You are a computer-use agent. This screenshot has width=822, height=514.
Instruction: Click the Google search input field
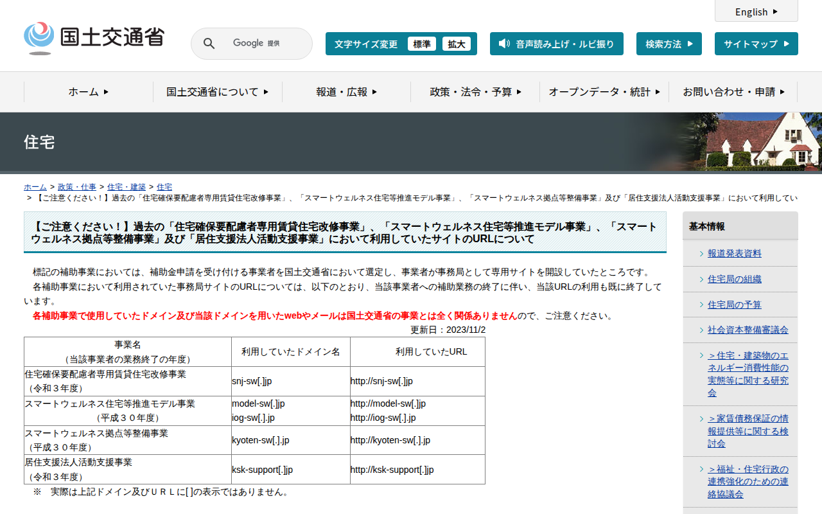point(263,44)
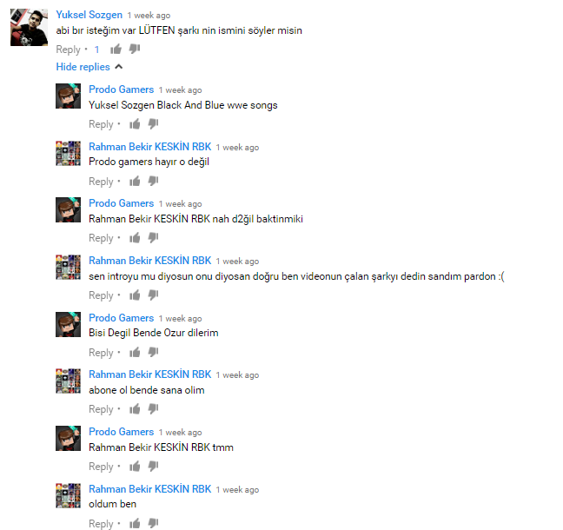Like Yuksel Sozgen's top comment
The image size is (563, 530).
tap(116, 50)
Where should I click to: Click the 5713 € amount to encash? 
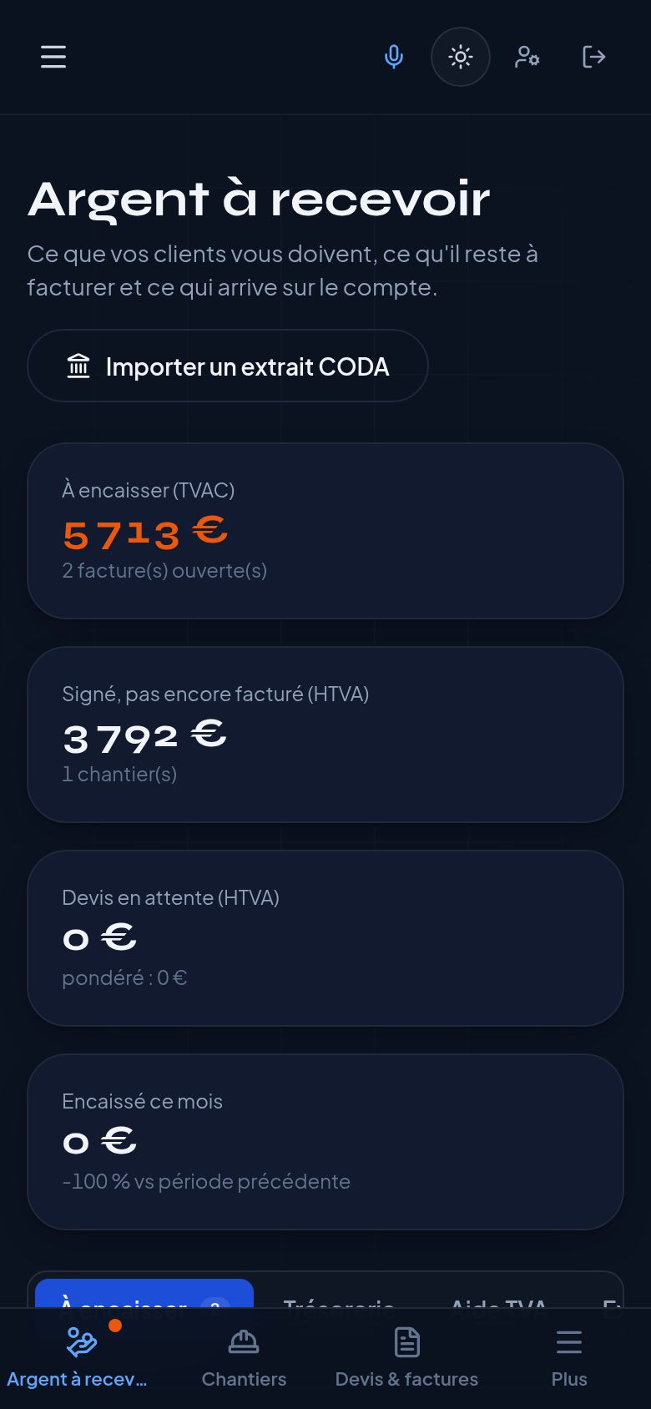click(x=145, y=533)
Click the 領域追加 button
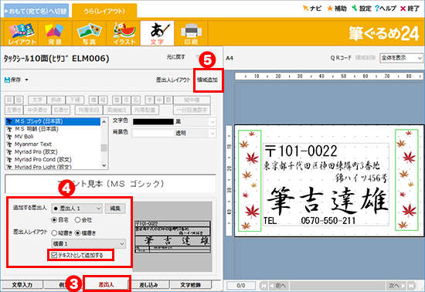425x292 pixels. [207, 80]
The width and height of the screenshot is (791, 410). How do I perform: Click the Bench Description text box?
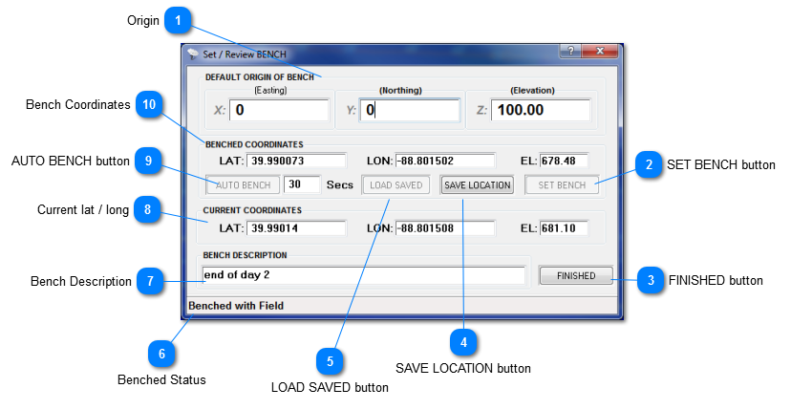363,275
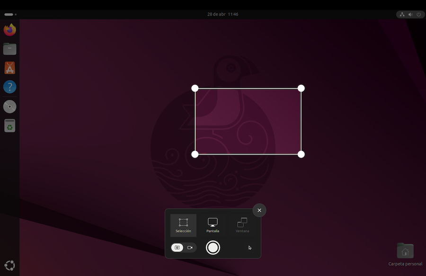Open the Trash from the dock
The width and height of the screenshot is (426, 276).
tap(9, 125)
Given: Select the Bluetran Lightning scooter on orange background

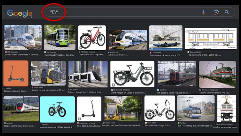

—————

### YOUR ASSIGNMENT:
Omit the pictures and print again exactly the lines from the one with "Where should I" through the final line of the entries, both ends included.

### RESULT OF THE TASK:
Where should I click to: Click the 5713 € amount to encash? 
click(x=145, y=533)
Click the 領域追加 button
425x292 pixels. [207, 80]
The width and height of the screenshot is (791, 410). How do I perform: Click the Bench Description text box?
363,275
Open the Trash from the dock
The width and height of the screenshot is (426, 276).
tap(9, 125)
Given: Select the Bluetran Lightning scooter on orange background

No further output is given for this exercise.